Kjellberg said Google and Netflix are examples of providing fully mature open source projects.

"Netflix contributed Spinnaker. Works like a charm," he said. "Google contributed a bunch of things, including TensorFlow, which is an AI tool set. Works like a charm, because they used this in their production for a long time until they get to a point where they believe that, 'This is no longer core to us. Let's see if we can get others to contribute, and that will be our gift to open source.' And now TensorFlow has a life of its own and it's working great. Spinnaker, same thing

"That's really the model that works on the open source front. I think we're going to see a fair amount of challenges and churn before open source becomes mainstream in telco, but I do applaud AT&T's efforts in trying to build more infrastructure on open source."

During its Beijing software release this summer, ONAP made a point of saying that it was a deployment-ready platform. In addition to AT&T, which has used ECOMP internally for years, Bell Canada, China Mobile, China Telecom, Orange, Verizon and Vodafone have either deployed ONAP or are in trials to do so. Thanks mainly to ONAP, the LF Networking (LFN) currently has more than 100 organizations, which now enable close to 70% of the world’s mobile subscribers.
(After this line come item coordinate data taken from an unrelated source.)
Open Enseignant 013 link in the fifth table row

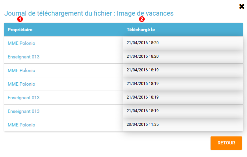click(24, 98)
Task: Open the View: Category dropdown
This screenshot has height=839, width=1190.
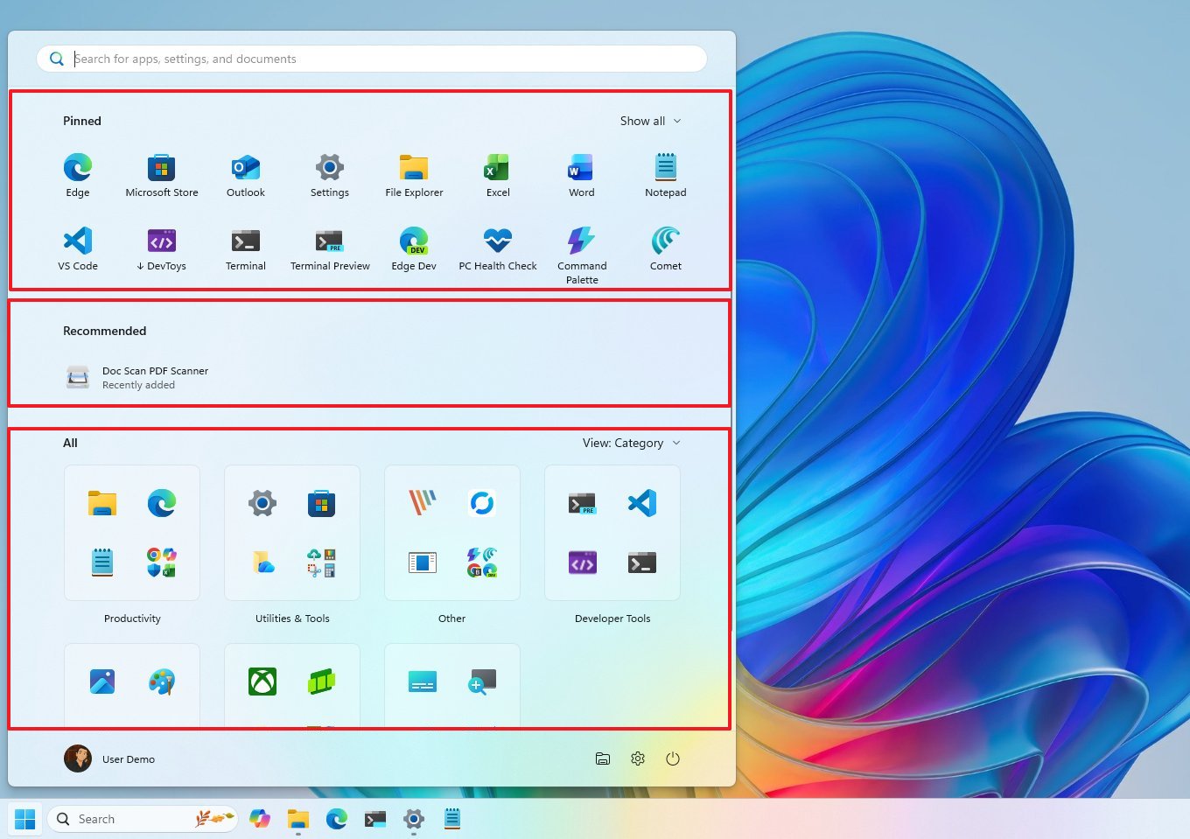Action: 630,443
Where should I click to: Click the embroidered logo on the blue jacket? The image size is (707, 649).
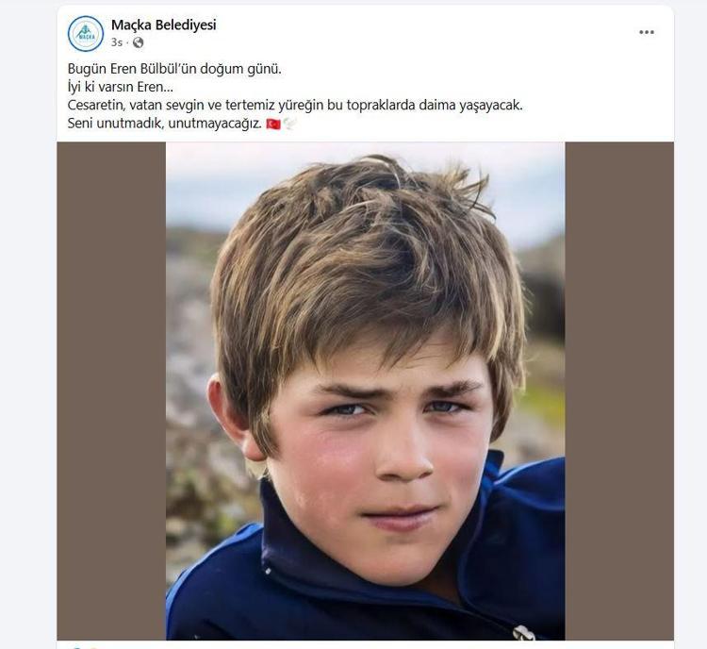(523, 633)
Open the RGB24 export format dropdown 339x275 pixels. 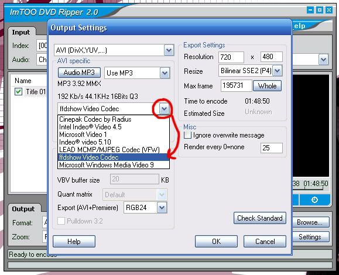point(162,208)
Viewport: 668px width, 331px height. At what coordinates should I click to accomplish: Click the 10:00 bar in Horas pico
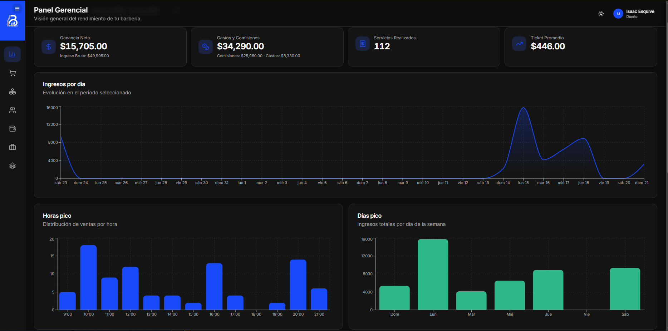coord(89,277)
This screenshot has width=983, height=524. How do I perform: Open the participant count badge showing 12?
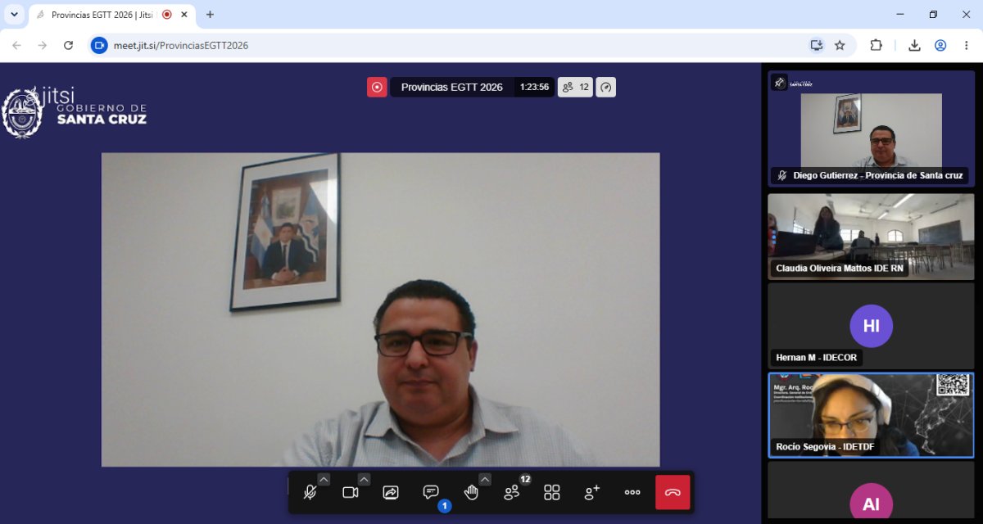575,87
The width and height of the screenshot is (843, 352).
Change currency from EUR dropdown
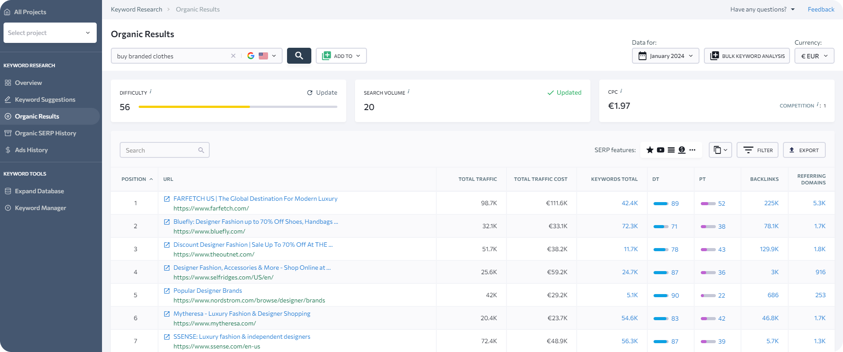click(x=814, y=56)
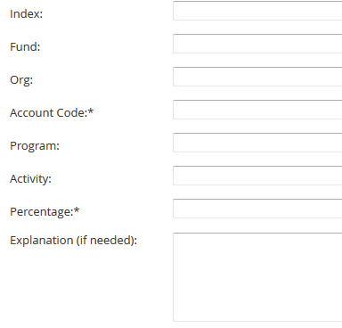Click the Percentage input box
The height and width of the screenshot is (328, 342).
(x=257, y=209)

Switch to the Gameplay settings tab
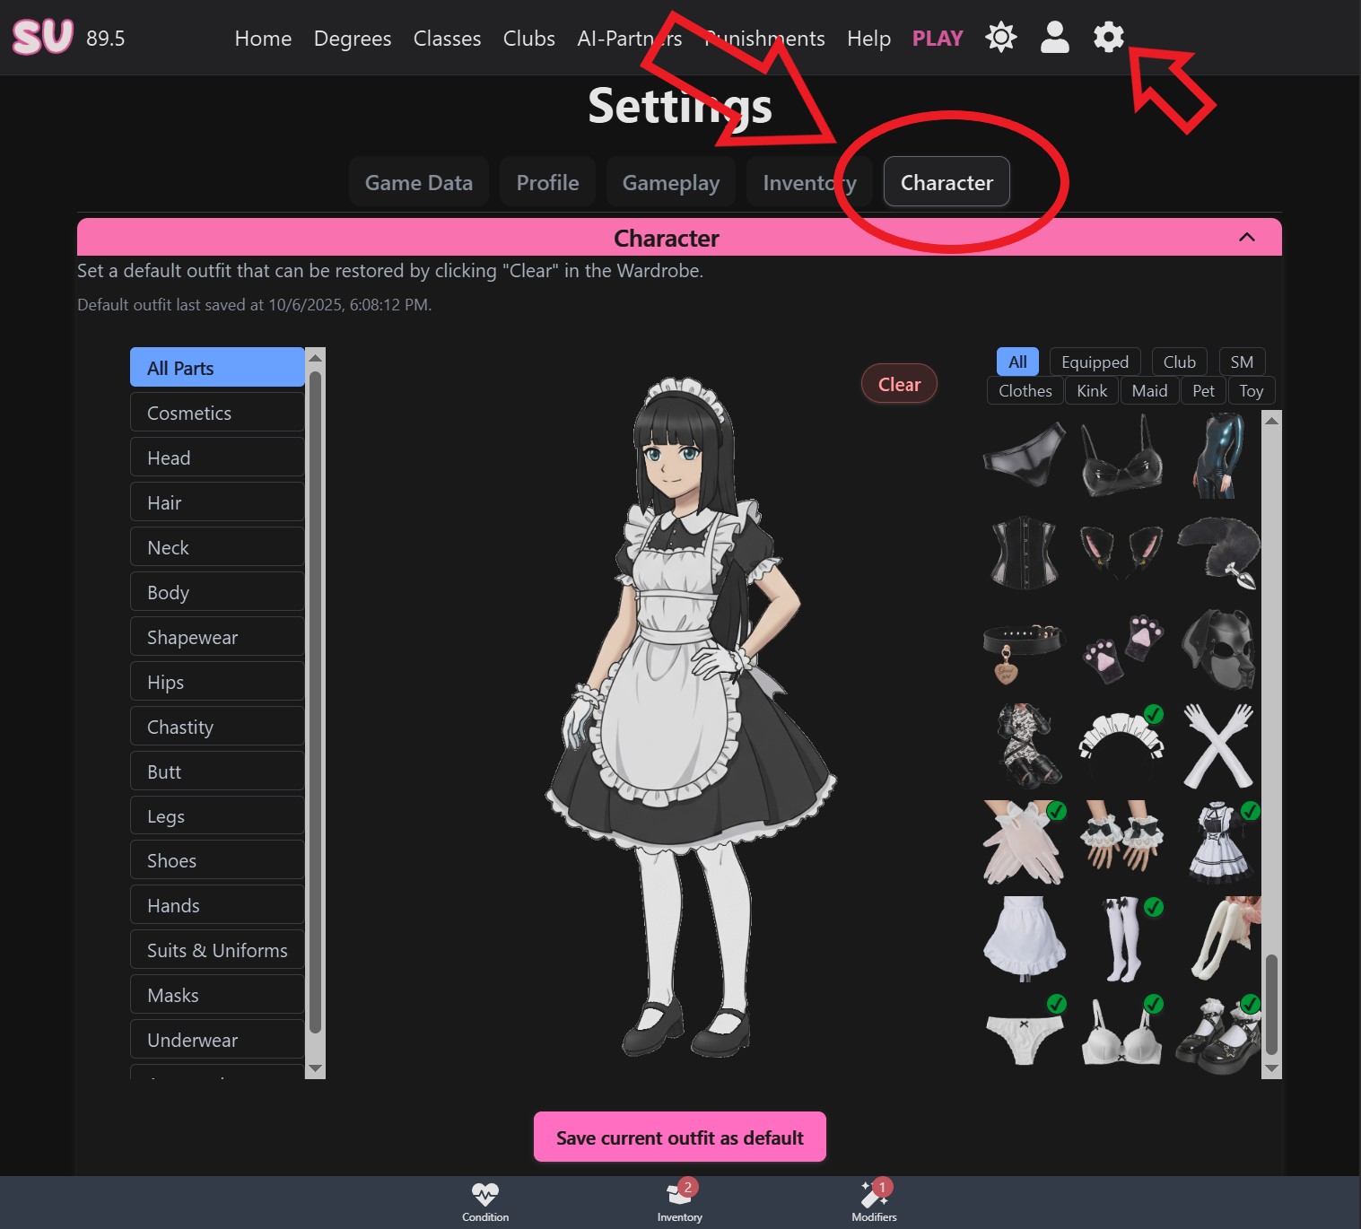[x=670, y=182]
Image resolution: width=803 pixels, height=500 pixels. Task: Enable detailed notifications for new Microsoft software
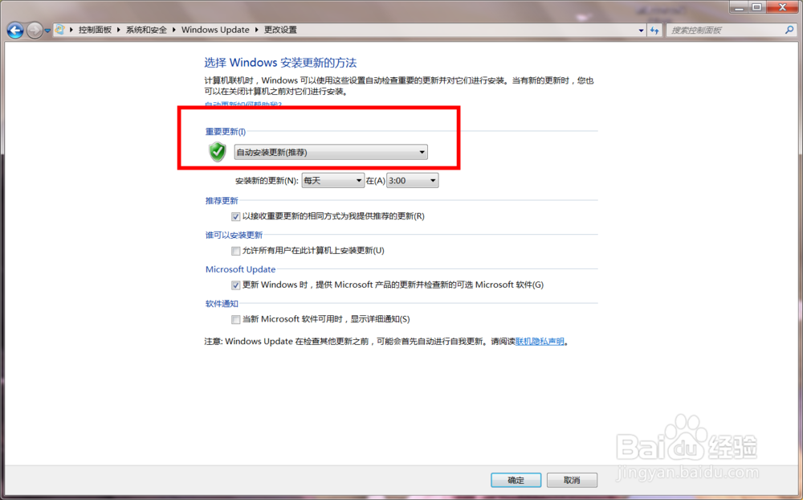tap(235, 319)
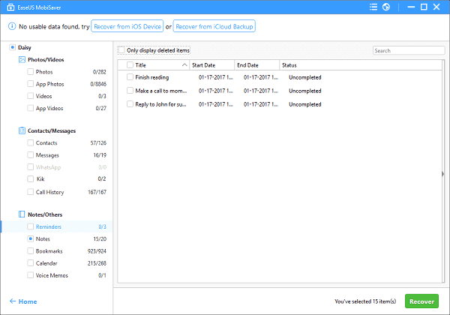This screenshot has height=315, width=450.
Task: Expand the right side panel arrow
Action: click(443, 174)
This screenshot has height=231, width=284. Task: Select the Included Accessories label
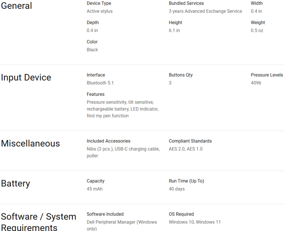[109, 141]
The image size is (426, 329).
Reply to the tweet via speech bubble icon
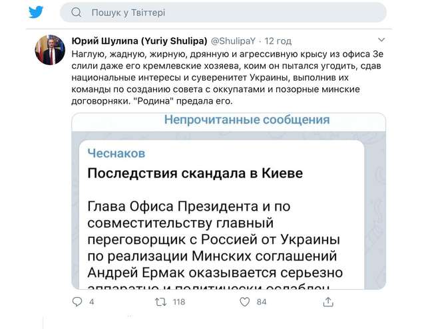click(x=77, y=302)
Earlier this year, AT&T worked with SK Telecom, Intel and the OpenStack Foundation to launch a new open infrastructure project for clouds and AI called Airship. As it did with ONAP, AT&T contributed its code to Airship.

"Airship is overlapping with ONAP," Kjellberg said. "There's a ton of overlap there. Now AT&T is basically making this Airship, which is the deployment and lifecycle management of workloads, part of their edge cloud Akraino. These are the things that need to be ironed out. All I'm saying is that I don't feel like Linux Foundation is helping there. They're cheering everybody on, but it's going to be ugly for awhile before these real reference architectures and real blueprints for how to do open source at the edge in a telco environment becomes clear.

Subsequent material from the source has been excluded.